- _Goal of the exercise_:
Among the entries below, find the line with "This screenshot has height=257, width=385.", then quote it and each following line up to and including the line with "Given: Select the Service Revenue row label", and nothing else.

Supplied information: Begin

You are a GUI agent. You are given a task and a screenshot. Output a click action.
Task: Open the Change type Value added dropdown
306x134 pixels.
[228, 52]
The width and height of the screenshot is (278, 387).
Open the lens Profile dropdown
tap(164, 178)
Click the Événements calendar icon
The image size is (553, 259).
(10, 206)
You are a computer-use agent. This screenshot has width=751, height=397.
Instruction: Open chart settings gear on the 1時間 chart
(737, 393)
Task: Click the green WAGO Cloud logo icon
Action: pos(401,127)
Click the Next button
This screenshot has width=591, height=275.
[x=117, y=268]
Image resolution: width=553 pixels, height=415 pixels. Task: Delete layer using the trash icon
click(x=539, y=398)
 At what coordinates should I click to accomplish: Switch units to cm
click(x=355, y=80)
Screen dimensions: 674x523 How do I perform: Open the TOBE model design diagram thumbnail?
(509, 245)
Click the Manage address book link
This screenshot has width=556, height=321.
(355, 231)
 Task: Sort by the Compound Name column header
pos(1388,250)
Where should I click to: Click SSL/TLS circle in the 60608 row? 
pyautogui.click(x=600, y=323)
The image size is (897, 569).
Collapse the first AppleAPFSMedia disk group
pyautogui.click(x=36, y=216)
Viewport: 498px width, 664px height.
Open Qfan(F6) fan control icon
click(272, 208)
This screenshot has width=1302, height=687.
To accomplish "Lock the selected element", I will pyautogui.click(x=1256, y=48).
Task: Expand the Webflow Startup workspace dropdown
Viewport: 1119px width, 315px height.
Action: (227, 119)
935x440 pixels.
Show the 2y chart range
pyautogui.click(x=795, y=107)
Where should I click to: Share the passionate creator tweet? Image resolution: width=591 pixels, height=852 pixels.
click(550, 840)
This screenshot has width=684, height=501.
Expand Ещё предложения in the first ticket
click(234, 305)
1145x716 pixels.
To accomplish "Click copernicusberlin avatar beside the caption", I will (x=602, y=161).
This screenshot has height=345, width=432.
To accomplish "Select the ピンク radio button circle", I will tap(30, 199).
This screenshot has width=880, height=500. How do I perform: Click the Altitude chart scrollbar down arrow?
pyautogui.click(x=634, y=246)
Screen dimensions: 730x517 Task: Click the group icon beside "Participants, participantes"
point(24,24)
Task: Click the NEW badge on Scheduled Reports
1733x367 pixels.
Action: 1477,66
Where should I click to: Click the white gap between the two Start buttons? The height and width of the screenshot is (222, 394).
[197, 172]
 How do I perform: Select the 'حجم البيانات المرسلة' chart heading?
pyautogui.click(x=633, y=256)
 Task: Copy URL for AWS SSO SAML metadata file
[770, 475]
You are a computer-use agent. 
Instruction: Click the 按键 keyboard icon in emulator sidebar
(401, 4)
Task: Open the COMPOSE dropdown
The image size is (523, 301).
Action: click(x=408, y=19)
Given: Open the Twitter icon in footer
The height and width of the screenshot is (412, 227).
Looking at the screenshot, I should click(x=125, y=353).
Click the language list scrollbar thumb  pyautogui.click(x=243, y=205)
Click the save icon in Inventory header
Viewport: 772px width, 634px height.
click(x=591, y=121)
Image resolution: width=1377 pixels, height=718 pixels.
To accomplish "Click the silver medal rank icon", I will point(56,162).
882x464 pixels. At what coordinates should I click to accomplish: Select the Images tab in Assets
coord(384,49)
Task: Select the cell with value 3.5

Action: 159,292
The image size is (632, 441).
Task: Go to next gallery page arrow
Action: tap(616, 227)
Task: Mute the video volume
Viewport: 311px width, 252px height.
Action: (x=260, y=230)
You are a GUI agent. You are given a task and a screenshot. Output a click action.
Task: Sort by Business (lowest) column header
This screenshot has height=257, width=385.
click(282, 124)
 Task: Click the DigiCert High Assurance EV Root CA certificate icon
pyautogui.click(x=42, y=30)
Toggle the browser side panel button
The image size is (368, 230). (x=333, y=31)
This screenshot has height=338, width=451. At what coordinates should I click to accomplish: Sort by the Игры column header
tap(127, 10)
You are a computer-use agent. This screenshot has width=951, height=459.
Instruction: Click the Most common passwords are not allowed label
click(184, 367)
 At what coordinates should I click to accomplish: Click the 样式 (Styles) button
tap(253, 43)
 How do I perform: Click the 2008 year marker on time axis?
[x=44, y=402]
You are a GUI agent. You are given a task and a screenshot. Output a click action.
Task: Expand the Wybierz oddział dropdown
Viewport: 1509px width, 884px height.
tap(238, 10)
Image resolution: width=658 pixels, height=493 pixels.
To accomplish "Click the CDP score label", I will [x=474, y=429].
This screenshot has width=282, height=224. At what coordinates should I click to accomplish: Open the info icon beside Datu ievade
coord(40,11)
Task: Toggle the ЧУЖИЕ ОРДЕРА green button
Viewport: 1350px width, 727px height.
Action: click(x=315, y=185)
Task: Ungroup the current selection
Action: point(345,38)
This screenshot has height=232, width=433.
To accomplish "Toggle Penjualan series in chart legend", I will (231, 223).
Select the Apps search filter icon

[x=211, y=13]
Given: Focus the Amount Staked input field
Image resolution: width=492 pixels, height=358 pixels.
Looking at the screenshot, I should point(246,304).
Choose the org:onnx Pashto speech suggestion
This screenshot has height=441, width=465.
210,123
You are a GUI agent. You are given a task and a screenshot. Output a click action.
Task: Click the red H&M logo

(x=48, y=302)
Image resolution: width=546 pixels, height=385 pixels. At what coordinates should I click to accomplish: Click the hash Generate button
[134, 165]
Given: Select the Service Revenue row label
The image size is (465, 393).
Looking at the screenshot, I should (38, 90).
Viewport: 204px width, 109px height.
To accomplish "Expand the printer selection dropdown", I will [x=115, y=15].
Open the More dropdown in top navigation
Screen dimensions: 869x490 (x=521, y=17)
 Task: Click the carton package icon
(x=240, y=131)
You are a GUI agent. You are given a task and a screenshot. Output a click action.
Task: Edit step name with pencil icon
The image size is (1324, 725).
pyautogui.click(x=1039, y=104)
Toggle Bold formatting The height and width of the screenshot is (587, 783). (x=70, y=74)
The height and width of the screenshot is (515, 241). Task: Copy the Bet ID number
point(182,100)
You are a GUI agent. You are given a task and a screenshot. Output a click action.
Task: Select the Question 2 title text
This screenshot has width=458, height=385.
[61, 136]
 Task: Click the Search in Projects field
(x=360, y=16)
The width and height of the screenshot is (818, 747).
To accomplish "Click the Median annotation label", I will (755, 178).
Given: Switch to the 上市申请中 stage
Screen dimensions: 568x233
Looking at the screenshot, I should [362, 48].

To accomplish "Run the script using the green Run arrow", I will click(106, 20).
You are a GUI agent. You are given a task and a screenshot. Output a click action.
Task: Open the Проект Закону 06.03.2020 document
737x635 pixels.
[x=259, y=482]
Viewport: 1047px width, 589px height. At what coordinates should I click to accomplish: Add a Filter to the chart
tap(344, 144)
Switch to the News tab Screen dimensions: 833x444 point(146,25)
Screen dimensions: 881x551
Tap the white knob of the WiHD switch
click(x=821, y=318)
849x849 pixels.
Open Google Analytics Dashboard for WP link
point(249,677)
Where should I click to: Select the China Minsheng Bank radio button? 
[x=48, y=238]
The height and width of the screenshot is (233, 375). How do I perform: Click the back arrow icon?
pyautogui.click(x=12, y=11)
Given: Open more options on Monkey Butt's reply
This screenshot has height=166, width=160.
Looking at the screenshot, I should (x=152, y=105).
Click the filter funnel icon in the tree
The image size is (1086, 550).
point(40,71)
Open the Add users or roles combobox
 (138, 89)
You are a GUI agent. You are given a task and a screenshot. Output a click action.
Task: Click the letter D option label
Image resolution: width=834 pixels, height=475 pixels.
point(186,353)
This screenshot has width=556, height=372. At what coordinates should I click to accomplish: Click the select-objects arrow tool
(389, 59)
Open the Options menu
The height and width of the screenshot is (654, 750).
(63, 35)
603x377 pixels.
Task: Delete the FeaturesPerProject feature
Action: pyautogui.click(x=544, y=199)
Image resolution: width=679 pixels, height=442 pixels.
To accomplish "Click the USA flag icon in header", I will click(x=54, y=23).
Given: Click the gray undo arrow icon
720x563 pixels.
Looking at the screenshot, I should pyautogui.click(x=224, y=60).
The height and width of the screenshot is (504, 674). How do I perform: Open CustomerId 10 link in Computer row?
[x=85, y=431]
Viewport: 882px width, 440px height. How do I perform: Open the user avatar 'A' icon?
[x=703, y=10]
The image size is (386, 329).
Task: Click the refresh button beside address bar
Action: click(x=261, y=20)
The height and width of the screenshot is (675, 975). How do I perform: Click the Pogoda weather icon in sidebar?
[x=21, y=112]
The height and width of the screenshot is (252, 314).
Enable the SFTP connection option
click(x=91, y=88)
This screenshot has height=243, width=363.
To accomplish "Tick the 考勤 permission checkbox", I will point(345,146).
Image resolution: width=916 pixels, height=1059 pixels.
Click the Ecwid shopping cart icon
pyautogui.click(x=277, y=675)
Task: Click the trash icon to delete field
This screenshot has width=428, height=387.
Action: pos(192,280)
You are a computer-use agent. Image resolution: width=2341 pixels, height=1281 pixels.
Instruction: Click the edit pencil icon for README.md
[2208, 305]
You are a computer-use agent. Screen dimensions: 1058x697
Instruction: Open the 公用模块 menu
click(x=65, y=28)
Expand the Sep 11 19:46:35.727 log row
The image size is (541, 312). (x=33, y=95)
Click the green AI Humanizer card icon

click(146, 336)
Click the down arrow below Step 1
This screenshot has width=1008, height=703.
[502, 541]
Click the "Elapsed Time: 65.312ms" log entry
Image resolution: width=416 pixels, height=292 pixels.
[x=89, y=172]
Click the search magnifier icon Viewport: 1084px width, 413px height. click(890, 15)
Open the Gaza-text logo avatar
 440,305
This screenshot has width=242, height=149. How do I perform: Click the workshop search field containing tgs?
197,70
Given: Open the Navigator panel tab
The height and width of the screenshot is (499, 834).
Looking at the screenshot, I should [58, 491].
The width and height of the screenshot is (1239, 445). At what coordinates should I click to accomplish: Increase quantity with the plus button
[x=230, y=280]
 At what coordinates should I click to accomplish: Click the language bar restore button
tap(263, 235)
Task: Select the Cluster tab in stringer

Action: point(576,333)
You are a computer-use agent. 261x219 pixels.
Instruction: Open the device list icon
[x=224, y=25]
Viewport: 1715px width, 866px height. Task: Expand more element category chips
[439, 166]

Supplied information: End

- _Response to this task_:
This screenshot has height=257, width=385.
click(282, 124)
 Task: Click the DigiCert High Assurance EV Root CA certificate icon
pyautogui.click(x=42, y=30)
Toggle the browser side panel button
The image size is (368, 230). (x=333, y=31)
This screenshot has height=338, width=451. At what coordinates should I click to accomplish: Sort by the Игры column header
tap(127, 10)
You are a computer-use agent. This screenshot has width=951, height=459.
Instruction: Click the Most common passwords are not allowed label
click(184, 367)
 At what coordinates should I click to accomplish: Click the 样式 (Styles) button
tap(253, 43)
 How do I perform: Click the 2008 year marker on time axis?
[x=44, y=402]
You are a GUI agent. You are given a task and a screenshot. Output a click action.
Task: Expand the Wybierz oddział dropdown
Viewport: 1509px width, 884px height.
tap(238, 10)
Image resolution: width=658 pixels, height=493 pixels.
To accomplish "Click the CDP score label", I will [x=474, y=429].
This screenshot has width=282, height=224. At what coordinates should I click to accomplish: Open the info icon beside Datu ievade
coord(40,11)
Task: Toggle the ЧУЖИЕ ОРДЕРА green button
Viewport: 1350px width, 727px height.
Action: click(x=315, y=185)
Task: Ungroup the current selection
Action: point(345,38)
This screenshot has height=232, width=433.
To accomplish "Toggle Penjualan series in chart legend", I will (231, 223).
Select the Apps search filter icon

[x=211, y=13]
Given: Focus the Amount Staked input field
Image resolution: width=492 pixels, height=358 pixels.
Looking at the screenshot, I should point(246,304).
Choose the org:onnx Pashto speech suggestion
This screenshot has height=441, width=465.
210,123
You are a GUI agent. You are given a task and a screenshot. Output a click action.
Task: Click the red H&M logo

(x=48, y=302)
Image resolution: width=546 pixels, height=385 pixels. At what coordinates should I click to accomplish: Click the hash Generate button
[134, 165]
Given: Select the Service Revenue row label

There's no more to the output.